Local election candidate calls for beneficial afforestation strategy

Castlebar candidate Donna Hyland has said an afforestation strategy benefitting local communities is needed

Donna Hyland

Sinn Féin local election candidate Donna Hyland

Forestry strategy should be strengthened to prioritise afforestation taken by public bodies, farmers, local communities, and landowners overinvestment management ventures; that is according to Castlebar local election candidate Donna Hyland.

Ahead of a public meeting today at Balla Community Centre to discuss the Save Craggagh campaign, Ms Hyland said the community ‘are fed up with the expansion of forestry in their village’.

Examples of this include farmland being ‘planted with Silka Spruce plantations by foreign investment funds who have purchased good agricultural land’, with no planning permissions required.

“Rural communities can submit objections to the granting of licences by the Department of Agriculture, Food and the Marine, but communities feel powerless to prevent afforestation in their own areas due to an ambiguous objection system”, she added.

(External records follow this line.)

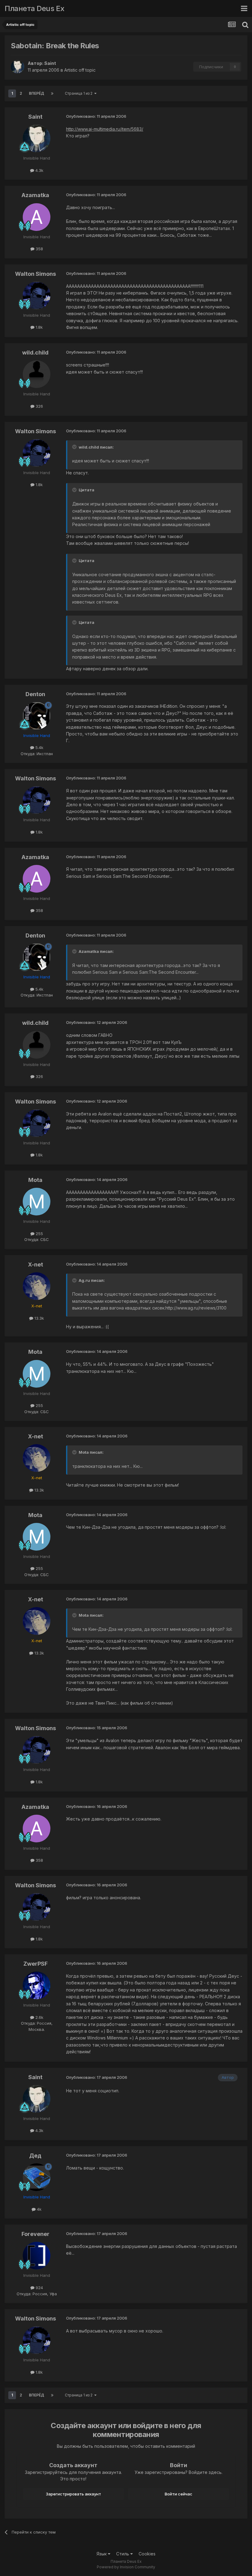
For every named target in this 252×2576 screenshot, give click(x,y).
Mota (35, 1180)
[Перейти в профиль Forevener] (36, 2255)
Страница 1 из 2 (79, 93)
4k (38, 2209)
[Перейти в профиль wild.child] (36, 374)
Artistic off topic (80, 70)
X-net (35, 1264)
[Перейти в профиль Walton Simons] (36, 295)
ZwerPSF (35, 1963)
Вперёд (36, 93)
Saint (50, 63)
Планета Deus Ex (35, 8)
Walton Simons (35, 274)
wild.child (35, 352)
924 (38, 2287)
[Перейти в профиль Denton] (36, 716)
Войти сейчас (178, 2493)
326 (38, 406)
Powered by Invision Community (126, 2567)
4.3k (38, 170)
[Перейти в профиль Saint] (17, 66)
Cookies (147, 2553)
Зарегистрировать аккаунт (73, 2493)
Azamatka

The local election candidate said a change in the forestry strategy is ‘needed to protect rural dwellers’. 

She called the community of Craggagh having over 50% of their area planted with Silka Spruce Forest ‘unacceptable’.

“The environmental impact of over planting in this area is not even being considered. At a time when climate change reduction is a key priority of Mayo County Council and our national government, it seems the government needs to rethink the current afforestation strategy” she concluded.

Mayo TD, Rose Conway-Walsh, has been clear about Sinn Féin’s commitment to a sustainable afforestation strategy, recognising the importance of increasing the percentage of land under forestry in the mitigation of carbon emissions.

Ms Conway-Walsh acknowledges that ‘not all plantations are beneficial to the local environment and not all species are beneficial to local habitats’. 

“The intensive plantation of invasive species such as Sitka Spruce has had a detrimental environmental ecological impact. This type of plantation has also had a regressive economic and social environmental impact” she continued.

The Mayo TD said she is ‘looking forward’ to meeting in Balla tonight to listen to concerns around the issue, and working with Donna Hyland and the local community to ensure that they are ‘protected and empowered’.